> _Article_

..............................

David Bryan Grusky (born April 14, 1958) is an American sociologist and the Barbara Kimball Browning Professor in the School of Humanities and Sciences at Stanford University. He is also a senior fellow of the Stanford Institute for Economic Policy Research and the director of the Stanford Center on Poverty and Inequality. He formerly taught at Cornell University, where he was the founder and founding director of the Center for the Study of Inequality.

Career
Grusky attended Reed College, graduating with a bachelor's degree in sociology in 1980. He then went on to the University of Wisconsin-Madison, earning a master's degree in 1983 and PhD in 1987, both in sociology. His master's thesis was Industrialization and the Status Attainment Process: Meritocracy Denied and his dissertation was American Social Mobility and Fertility in the United States, both advised by Robert Hauser. He joined the University of Chicago in 1986 as an assistant professor of sociology, before moving to Stanford University, where he remained until 1999. From 1999 to 2004, he was a professor of sociology at Cornell University, and then returned to Stanford.

..............................

> _Objectives_
**A)** In the biography of David Grusky, can you switch "senior fellow" to "research fellow" and give the passage between "David Bryan Grusky" and "Study of Inequality.", inclusive?
**B)** How would you put this sentence from the biography of David Grusky into Spanish: "Grusky attended Reed College, graduating with a bachelor's degree in sociology in 1980."?
**C)** Which institutions of higher education does the biography of David Grusky name?

> _Available data_
..............................

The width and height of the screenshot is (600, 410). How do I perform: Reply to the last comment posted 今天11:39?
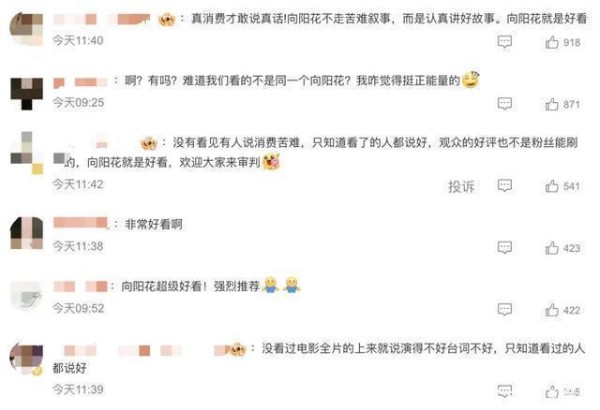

..............................

> _Replies_
**A)**
David Bryan Grusky (born April 14, 1958) is an American sociologist and the Barbara Kimball Browning Professor in the School of Humanities and Sciences at Stanford University. He is also a research fellow of the Stanford Institute for Economic Policy Research and the director of the Stanford Center on Poverty and Inequality. He formerly taught at Cornell University, where he was the founder and founding director of the Center for the Study of Inequality.

**B)** Grusky asistió a Reed College y se graduó con una licenciatura en sociología en 1980.

**C)**
Stanford University
Cornell University
Reed College
University of Wisconsin-Madison
University of Chicago